Schon wieder ein Titel eines unabhängigen Entwicklers, schon wieder Alt-Grafik, schon wieder ein Blick auf das eigene Medium: Darwinia ist ein wirrer Mix aus Strategie, Gott-Simulator und Twin-Stick-Shooter. Zuerst verweigert das Spiel jeden Zugang – kantige Landschaften und unwirkliche Farben mit Neon-Akzenten leuchten aus dem Bildschirm, während im Hintergrund Chiptune-Musik läuft. Ein Mann stellt sich über eine Textbox als Dr. Sepulveda vor: Er möchte, dass der Spieler ihm hilft, einen Viren-Ausbruch in Darwinia einzudämmen. Klingt einfach, ist aber schwer, da Maus, Tastatur und Gamepad nicht wirklich Lust darauf haben, mit dem Spieler zusammenzuarbeiten.

Pandoras eMail

Das macht zunächst wenig Spaß – doch nach den ersten beiden sperrigen Missionen wirkt dann die Geschichte. Darwinia ist die Heimatwelt der Darwinianer: starre Strichmännchen in grün. Sie können leben, arbeiten und lernen, aber auch sterben. Dann geben sie ihre virtuelle Seele frei, mit der später ein neuer Darwinianer die Welt betritt.

birth of a darwinian

Davon sieht der Spieler jedoch zunächst nicht viel: Viren haben die Simulation verseucht.
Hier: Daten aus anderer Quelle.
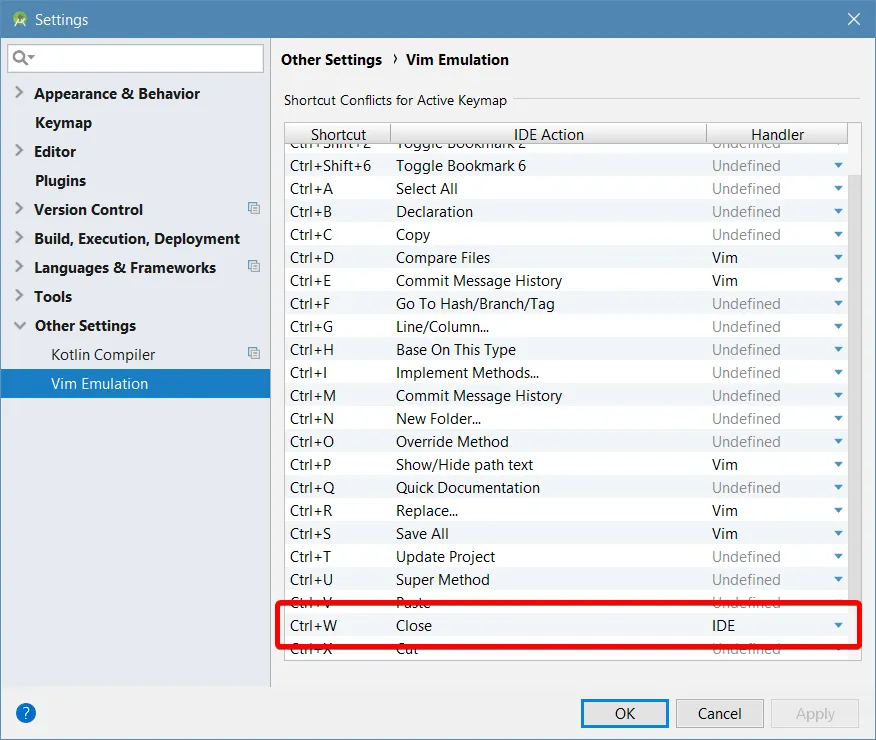Screen dimensions: 876x740
Task: Open handler dropdown for Ctrl+D Compare Files
Action: point(838,257)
Einen kleinen Teil konnte Sepulveda zwar retten, aber er braucht die Hilfe des Spielers, um ganz Darwinia zu reinigen und die Quelle der Infektion aufzuspüren – eine ganz banale Spam-Mail, wie er später entdeckt. Die Darwinianer luden sie von seinem Rechner, als sie sehen wollten, was jenseits der Grenzen ihrer Welt liegt.

Das Tolle an der Geschichte: Ihre Titelhelden bleiben stumm. Die Einwohner von Darwinia sprechen nicht (zumindest verstehen wir nicht, was sie sagen). Statt dessen erzählen Bilder, Handlungen und Dr. Sepulveda, der versucht, seine Schöpfung zu verstehen. Das hilft dem Spieler, die Geschichte in Darwinia in seinem eigenen Tempo zusammenzusetzen.

Eine Simulation in einer Simulation in einer…

Es gibt diese Theorie, nach der unser Universum eine Simulation ist. Sie basiert auf der Annahme, dass eine intelligente Spezies immer komplexere Simulationen schafft und niemand ausschließen kann, dass das nicht schon eine viel intelligentere Spezies mit unserem Universum getan hat, wir also selber in einer leben. Ob das stimmt, ist hier nicht wichtig – vielmehr geht es um eine Frage, die diese These aufwirft.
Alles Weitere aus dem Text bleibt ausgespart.